This is a case of an increase in a variable cost since the firm only needs petroleum when it is manufacturing plastic knobs. As shown in the graph below, when a variable cost increases there are several immediate short run effects even within individual firms.

From the firm's point of view, price increases, it reduces output and incurs losses. Notice that among all the possible choices given below only one even has price increasing.

16. Suppose that the price of petroleum increases. In the short run within individual firms in the plastic knob industry we would observe that:
  1. price increases, output falls, and firms incur losses.
  2. price falls, output increases, and firms incur losses.

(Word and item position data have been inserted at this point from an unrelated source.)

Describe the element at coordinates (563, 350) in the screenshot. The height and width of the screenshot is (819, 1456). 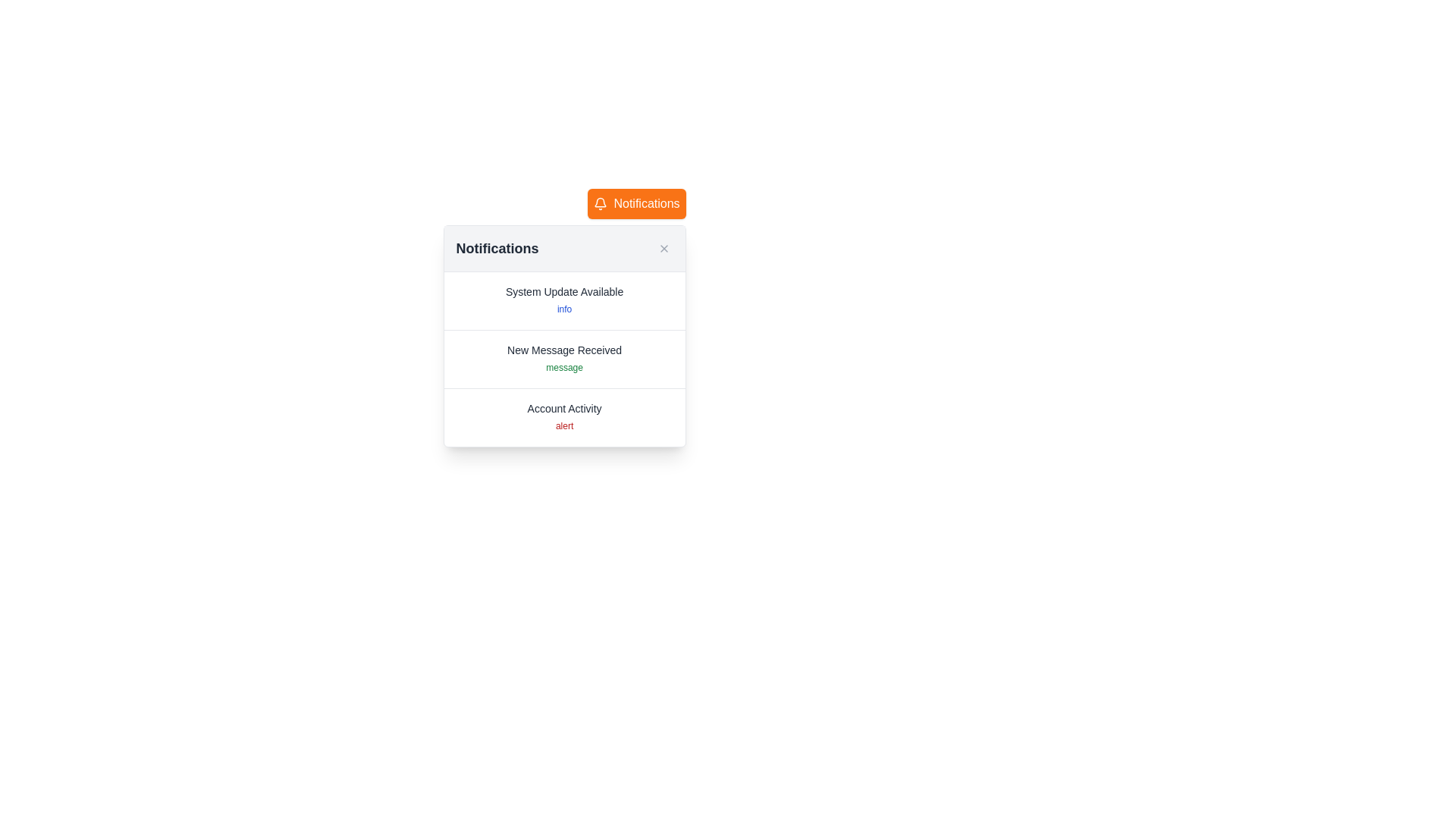
I see `the text label that displays the title of the notification, positioned above the 'message' subtext and below the 'System Update Available' notification in the notification dialog` at that location.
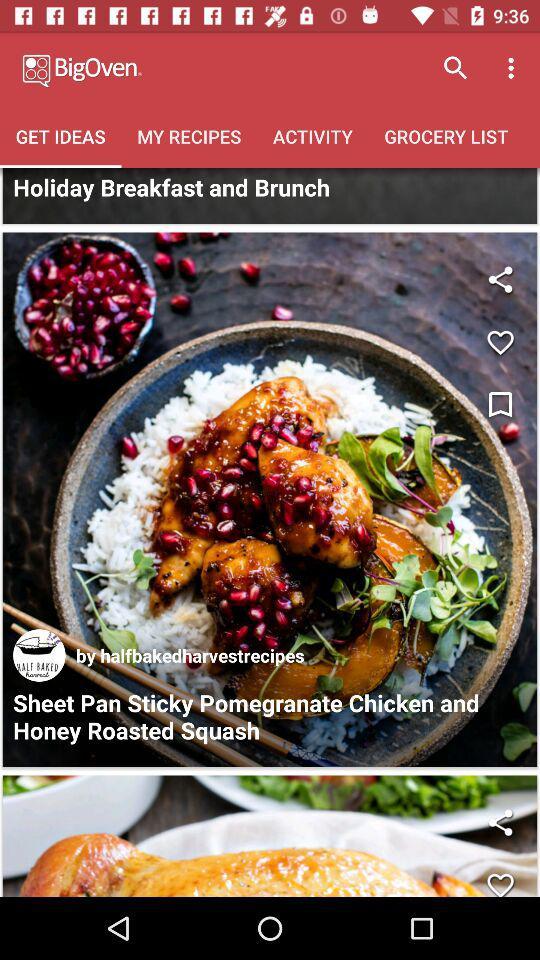 Image resolution: width=540 pixels, height=960 pixels. What do you see at coordinates (270, 498) in the screenshot?
I see `recipe image` at bounding box center [270, 498].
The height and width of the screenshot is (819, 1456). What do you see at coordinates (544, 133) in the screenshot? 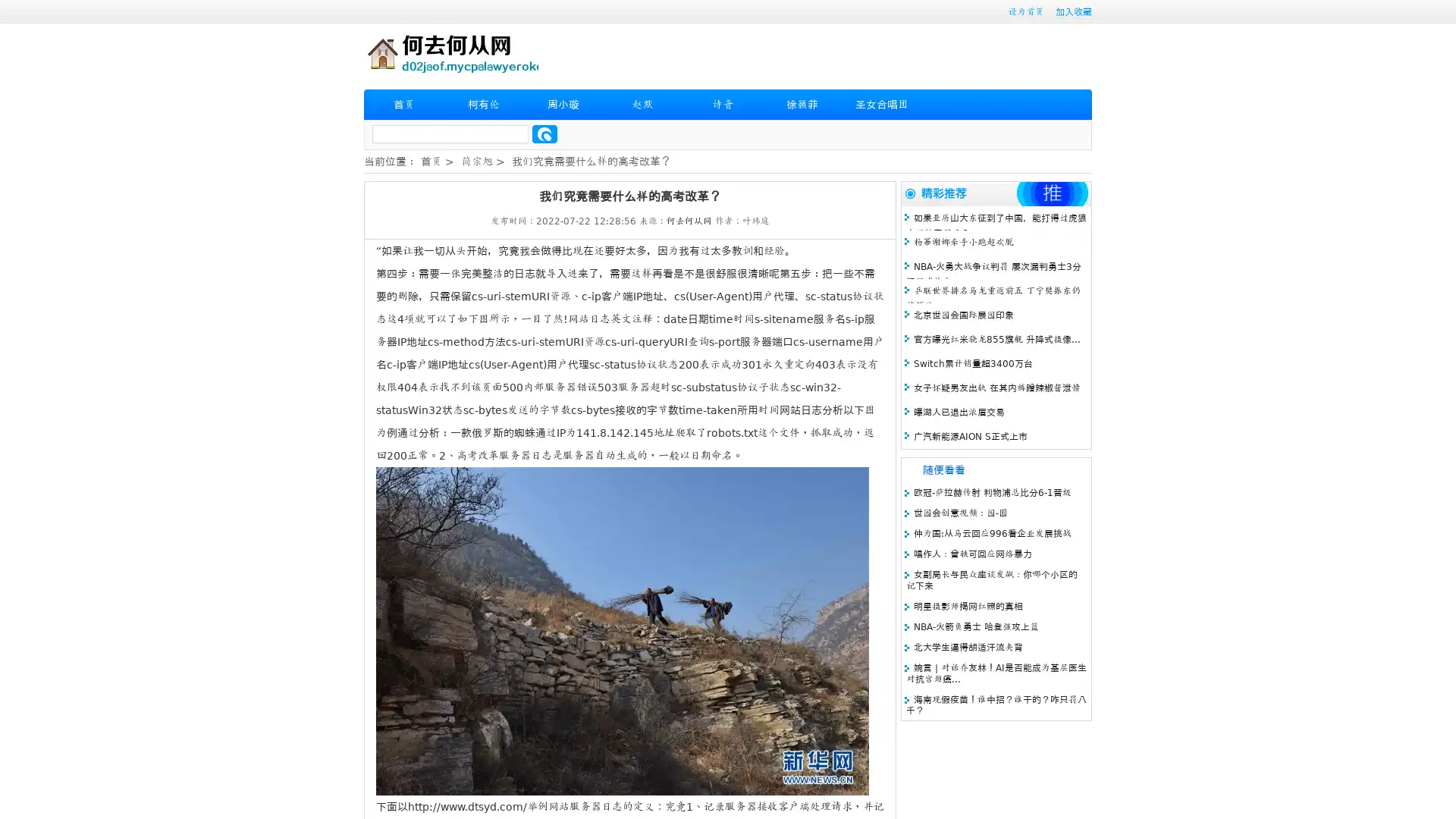
I see `Search` at bounding box center [544, 133].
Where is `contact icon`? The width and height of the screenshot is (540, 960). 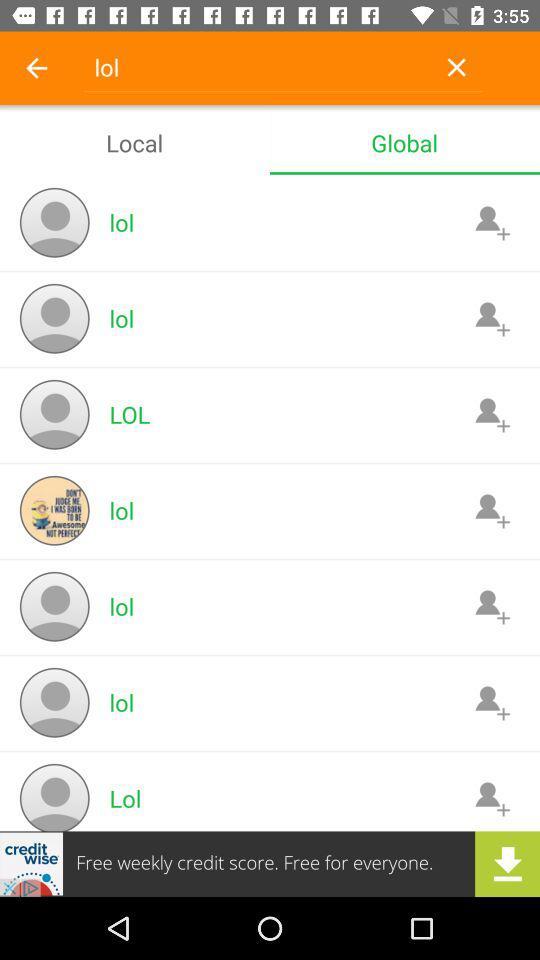
contact icon is located at coordinates (491, 702).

Price falls and output increases in the short run only when demand falls or when production costs fall. Neither of these would lead to short run losses, both would lead to short run profits.

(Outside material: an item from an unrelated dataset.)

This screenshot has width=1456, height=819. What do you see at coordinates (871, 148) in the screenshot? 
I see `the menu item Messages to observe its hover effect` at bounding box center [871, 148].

  3. price falls, output increases, and firms earned zero profit. Price falls and output increases in the short run only when demand falls or when production costs fall. Neither of these would lead to zero profits in the short run.
  4. price stayed unchanged, output falls, and firms incur losses. Price stays unchanged only when fixed costs alone change, and in this case output also stays unchanged. Based on the explanation given for the use of petroleum it must be a variable cost.
  5. price stayed unchanged, output rises, and firms incur losses. Price stays unchanged only when fixed costs alone change, and in this case output also stays unchanged.